A fire can become life-threatening in as little as two minutes. A working smoke detector is crucial to alerting those inside of fire danger. Confirm loved ones recognize the smoke detector's warning sound and know how to respond. Place a working smoke detector on each level of your home and near bedrooms. Test the battery each month and replace as needed. Consider upgrading to a smoke detector with a 10-year nonremovable battery that beeps when it is time to replace the unit.
Create and practice an escape plan. Identify two exits and a central meeting place outside the home. Smoke from a fire could make it difficult to get out. Practice escaping by crawling out with closed eyes. Do you live with children, a disabled individual, elderly person or pets? Include them in your escape plan. Hold fire drills twice a year.
Consider investing in a fire extinguisher. Place a multi-purpose fire extinguisher in the kitchen, laundry room and garage as these are areas where fires commonly occur. Periodically go over how to use the fire extinguisher and confirm the unit is adequately charged.
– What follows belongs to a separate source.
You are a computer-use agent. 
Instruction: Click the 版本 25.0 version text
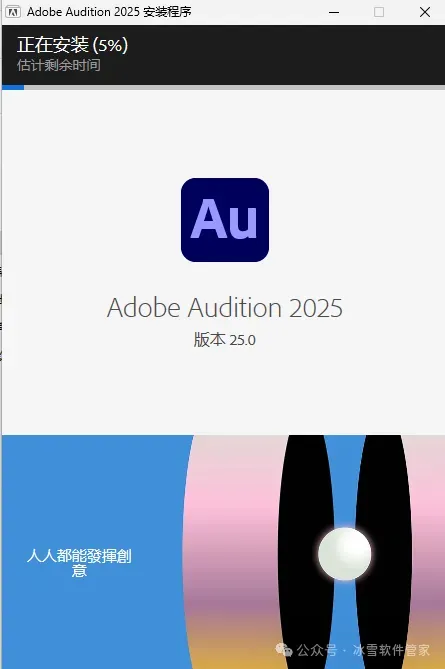pyautogui.click(x=225, y=340)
Take fire prevention seriously. Many house fires are related to cooking or heating equipment. Stay in the kitchen when food is cooking, especially frying. Have a professional check chimney and wood stove pipes for creosote build-up prior to heating season. Burn only seasoned hardwood in the fireplace or woodstove. If you use a space heater, place it on a flat, level surface three feet away from combustible materials like paper, drapes, carpet and home décor. Keep children and pets away from the unit. Turn off an unattended space heater. Remove cooled ashes and place them in a metal container for disposal. Replace frayed electric cords and do not cover them with rugs. Remove lint from the dryer vent periodically. Extinguish candles if you leave the room or want to sleep. Keep matches and lighters away from children. Never smoke in bed.